(PROBLEM REQUIREMENTS): Repeat, exactly as they appear, the lines from the one with "Tap the right cellular signal bars icon" through the last line of the entries below, but none of the pictures.

RECORDED INFORMATION section start

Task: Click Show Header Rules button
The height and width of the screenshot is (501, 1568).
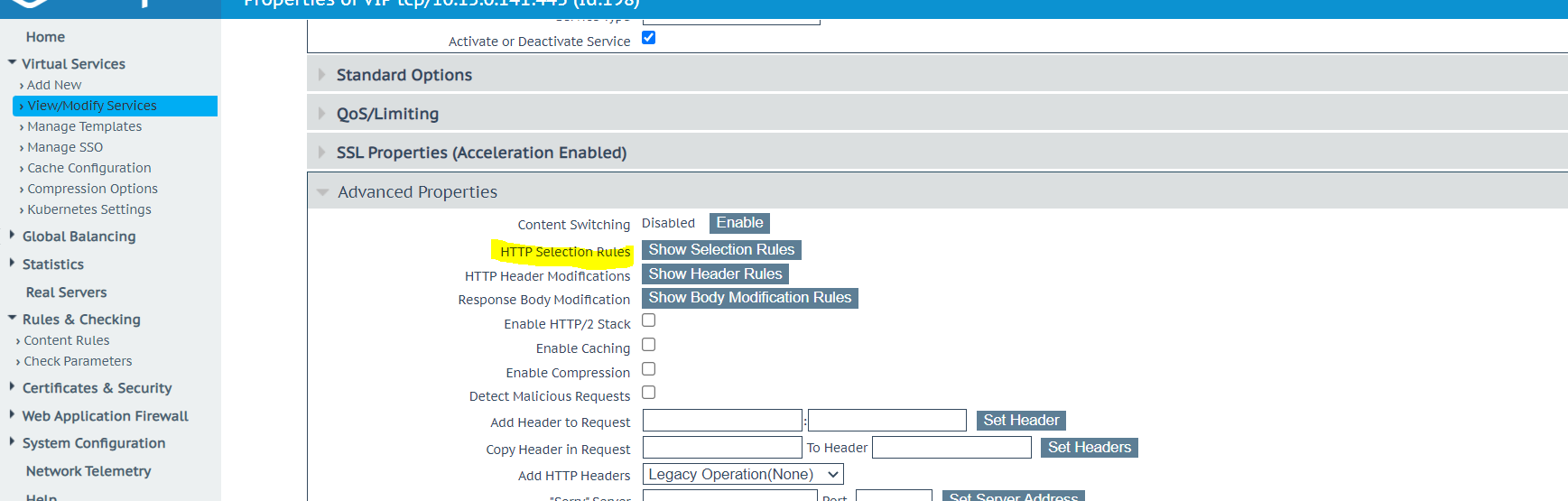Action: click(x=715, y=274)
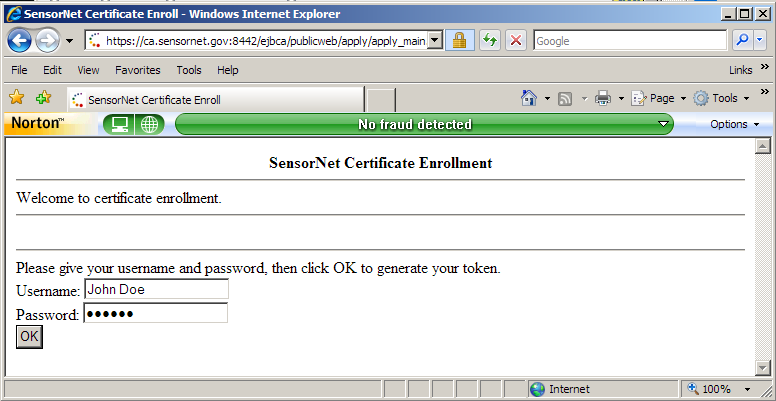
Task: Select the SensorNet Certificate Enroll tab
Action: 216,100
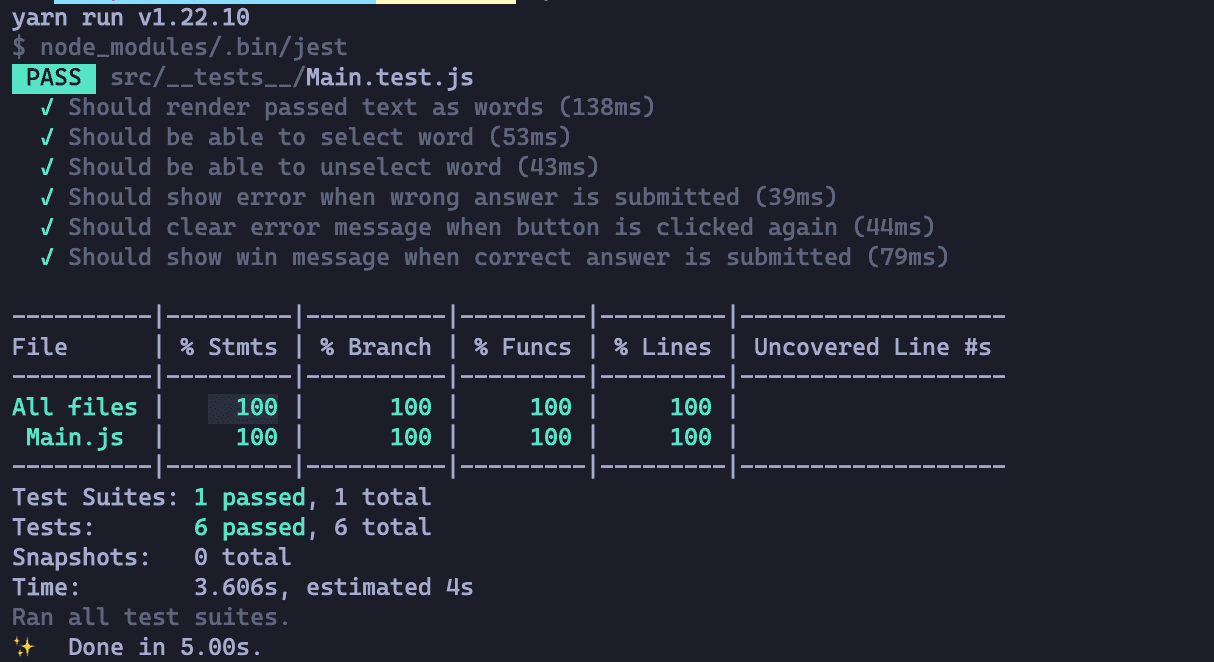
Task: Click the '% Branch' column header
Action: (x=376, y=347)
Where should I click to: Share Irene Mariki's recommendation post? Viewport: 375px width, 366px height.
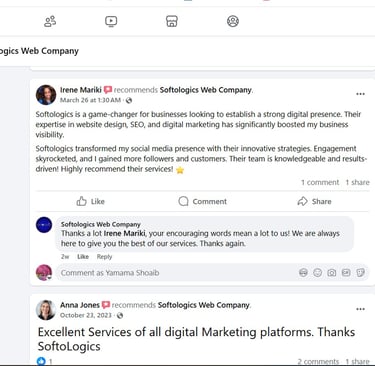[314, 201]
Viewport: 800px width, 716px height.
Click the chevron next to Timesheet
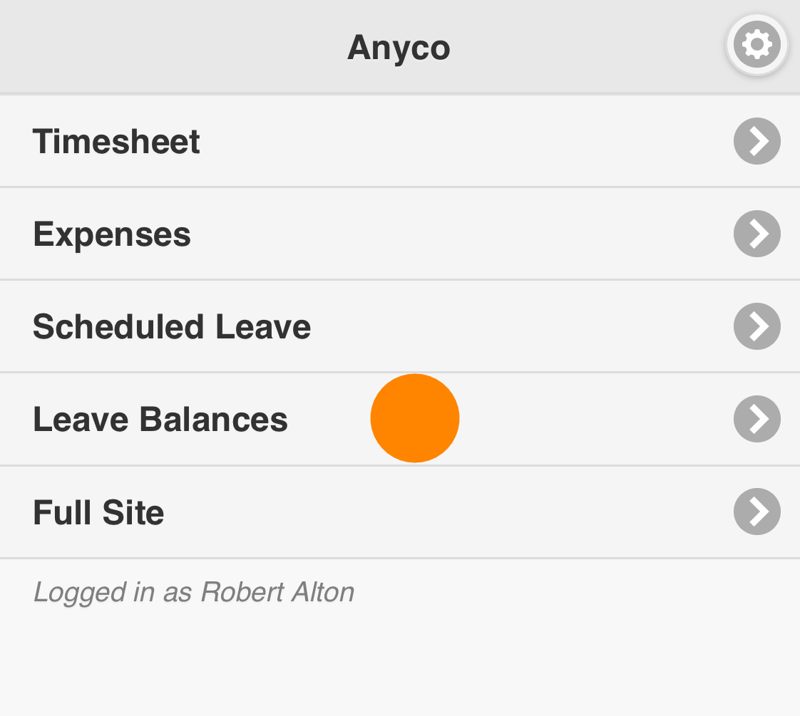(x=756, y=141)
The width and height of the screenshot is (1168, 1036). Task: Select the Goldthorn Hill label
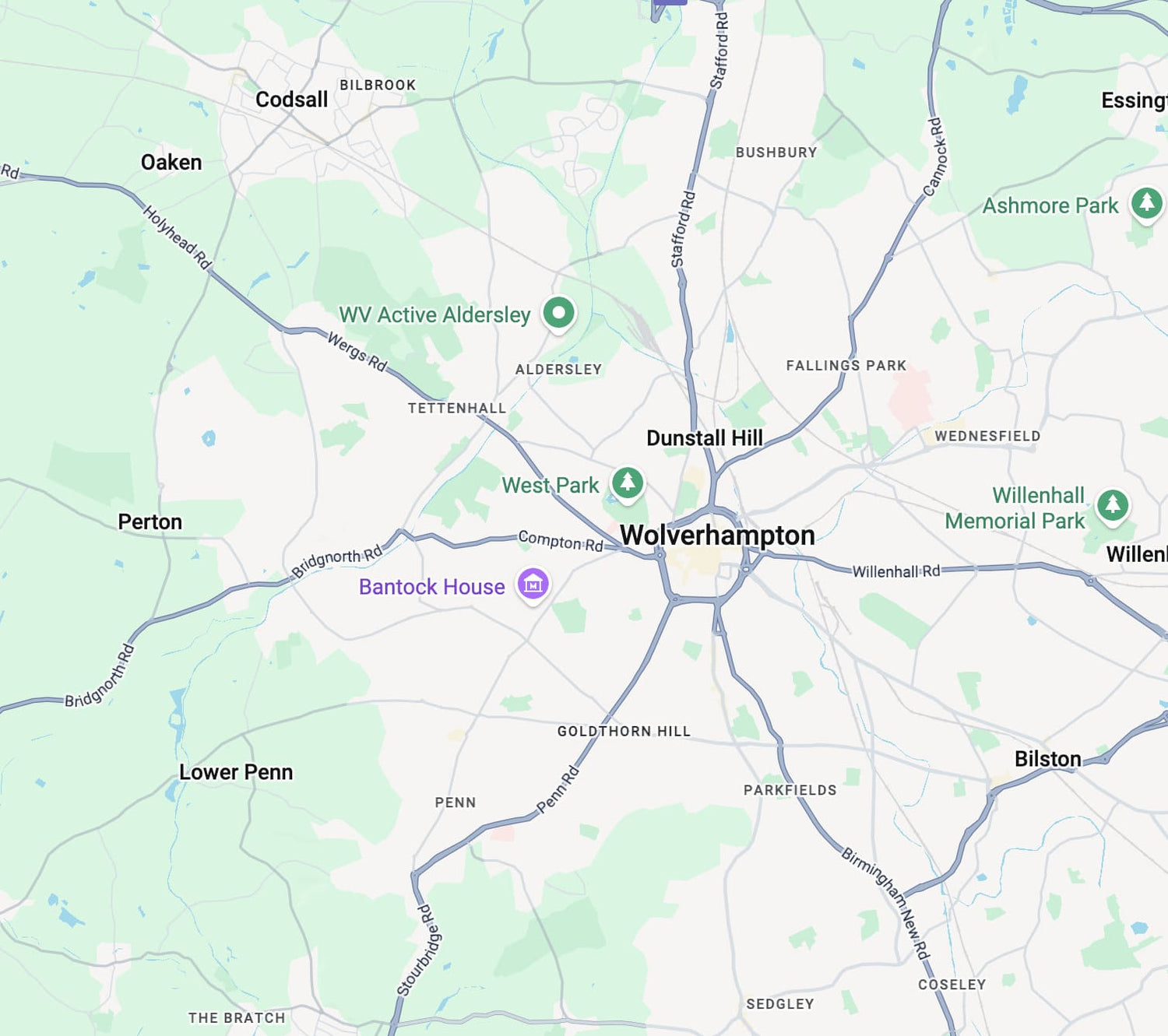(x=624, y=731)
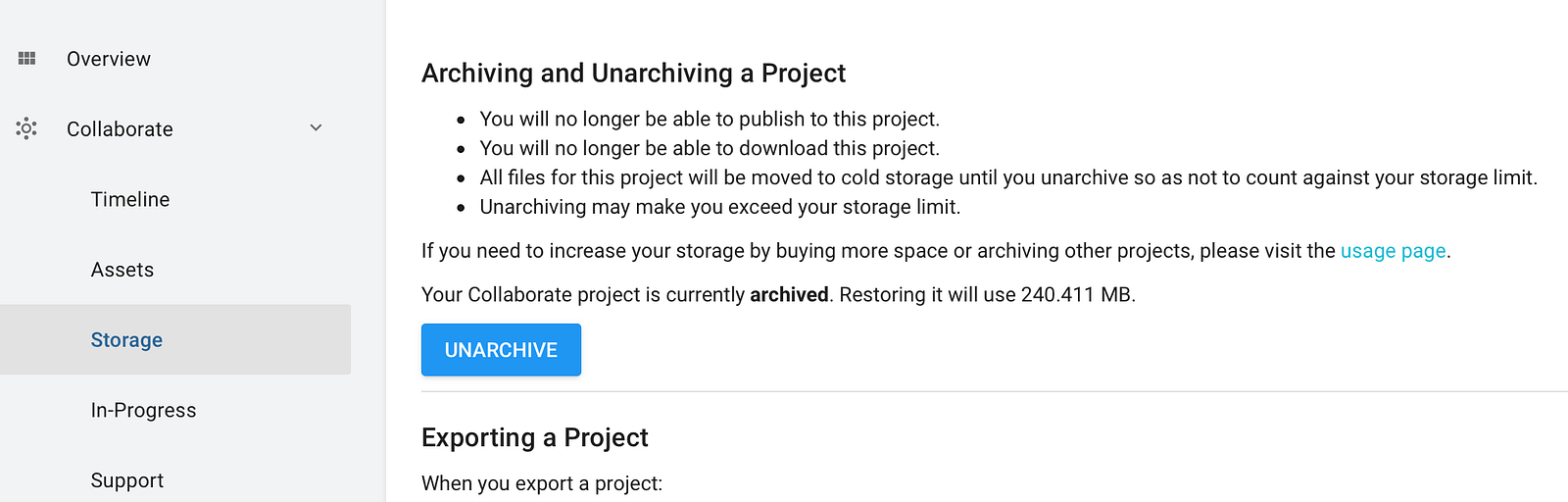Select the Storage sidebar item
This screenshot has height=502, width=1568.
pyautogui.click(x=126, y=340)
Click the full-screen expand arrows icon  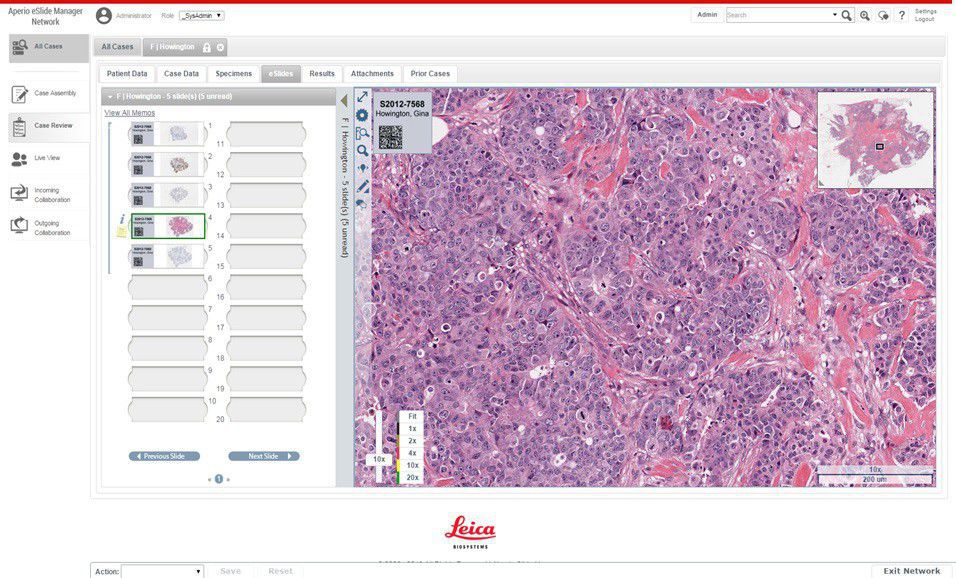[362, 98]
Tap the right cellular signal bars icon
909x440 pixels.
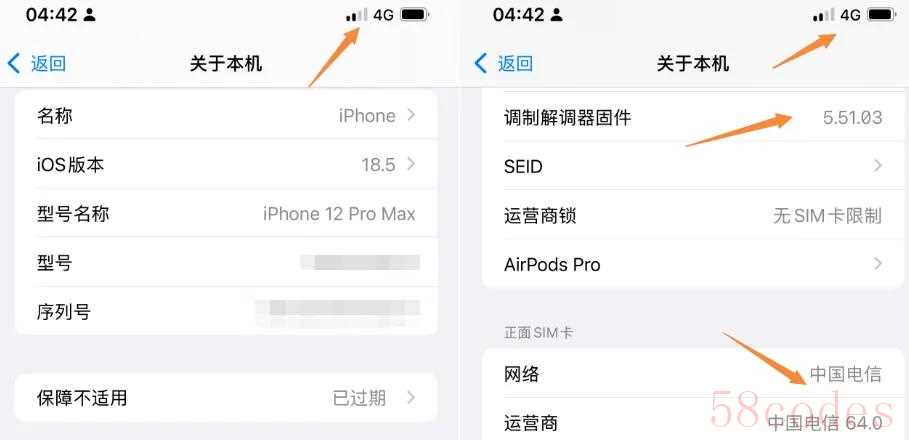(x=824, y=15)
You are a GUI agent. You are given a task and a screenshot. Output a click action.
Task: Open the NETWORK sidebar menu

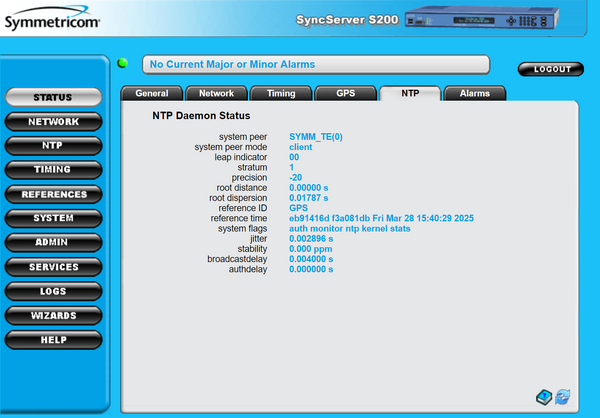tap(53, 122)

RECORDED INFORMATION section end

(ANSWER SECTION):
Tap the right cellular signal bars icon
909x440 pixels.
(x=824, y=15)
You are a GUI agent. You are given a task and a screenshot. Output a click action.
Task: Open the NETWORK sidebar menu

tap(53, 122)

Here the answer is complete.